Extend the passage below on diverse stories in social studies teaching, picking up after its last sentence.

--- start PAGE ---

Leading organizations for social studies classroom curricula require diverse and inclusive perspectives and stories because of the emphasis they have on relationships between peoples. The National Council for the Social Studies (NCSS), the NCSS College, Career, and Civic Life (C3) Framework, UCLA Public History Initiative standards, the Common Core State Standards (CCSS), National Council on History Education (NCHE), and Educating for American Democracy (EAD) all center encounter, meeting, coming together, changing perspectives, and/or diversity throughout their materials. In other words, social studies instruction requires diverse and inclusive stories and storytellers for the sake of accuracy and scholarship. However, it is also helpful in helping each student both see themselves and learn about each other. It is by doing this that we can open up imaginative possibilities for what the U.S. could be and become. We read and write ourselves out of the danger single story by doing what Laguna writer Leslie Marmon Silko whispers in the opening to Ceremony: keep the myriad stories we have safe to keep ourselves alive, creative, and open to multiple futures. On November 15th, NMAH shared the story of “The Longest Walk,” an important moment in Native American history that served as a reminder of promises broken and pointed the way forward for a more just future.

--- end PAGE ---
--- start LISTED ENTRIES ---

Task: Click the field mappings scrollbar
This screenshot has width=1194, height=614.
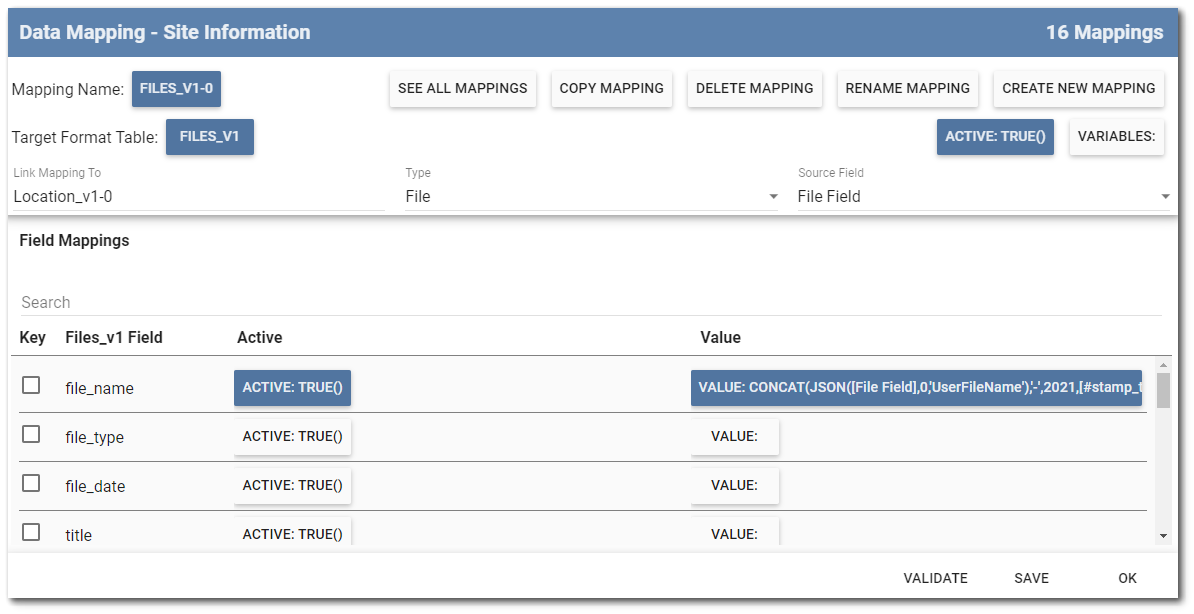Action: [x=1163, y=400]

--- end LISTED ENTRIES ---
--- start LISTED ENTRIES ---

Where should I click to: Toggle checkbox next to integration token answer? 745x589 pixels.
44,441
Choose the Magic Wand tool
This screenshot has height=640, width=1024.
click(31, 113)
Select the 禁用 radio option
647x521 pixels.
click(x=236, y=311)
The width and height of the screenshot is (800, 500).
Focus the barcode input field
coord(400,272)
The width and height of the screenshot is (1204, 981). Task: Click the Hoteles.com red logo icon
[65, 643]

--- end LISTED ENTRIES ---

◆ WRITTEN ANSWER ◆
The Longest Walk and American Indian Activism in the 1970s | National Youth Summit on Democracy
 “The Longest Walk” is the opening case study for Democracy: A NYS Civic Education Series. This year, NMAH is breaking down the youth summit into a series of four case studies and webcasts that address a supporting question for our driving question, “How do the stories we tell about the past shape our democracy?” This case study answered the sub-question “What happens when all or part of your identity is not included in the narrative of U.S. democracy?” The Longest Walk occurred in July 1978. It was the last major event in a remarkable decade of American Indian activism. Part of a pan-Indian movement, the Longest Walk protesters continued a long history of resisting the U.S. government’s violations of American Indian culture and land rights. They aimed to raise national awareness of problems in their communities and to challenge congressional plans to abrogate, or annul, Indian treaties. As part of this campaign, hundreds of American Indian activists left San Francisco and traveled across the country to Washington, D.C., in July 1978. Organizers chose this long journey to represent the federal government’s history of forcing American Indians from their homelands. The Longest Walk centered American Indian cultural and spiritual practices and drew attention to bills that would further restrict treaty rights. Upon arrival in Washington, D.C., thousands of protesters spent a week holding demonstrations, lobbying politicians, and hosting tribal ceremonies.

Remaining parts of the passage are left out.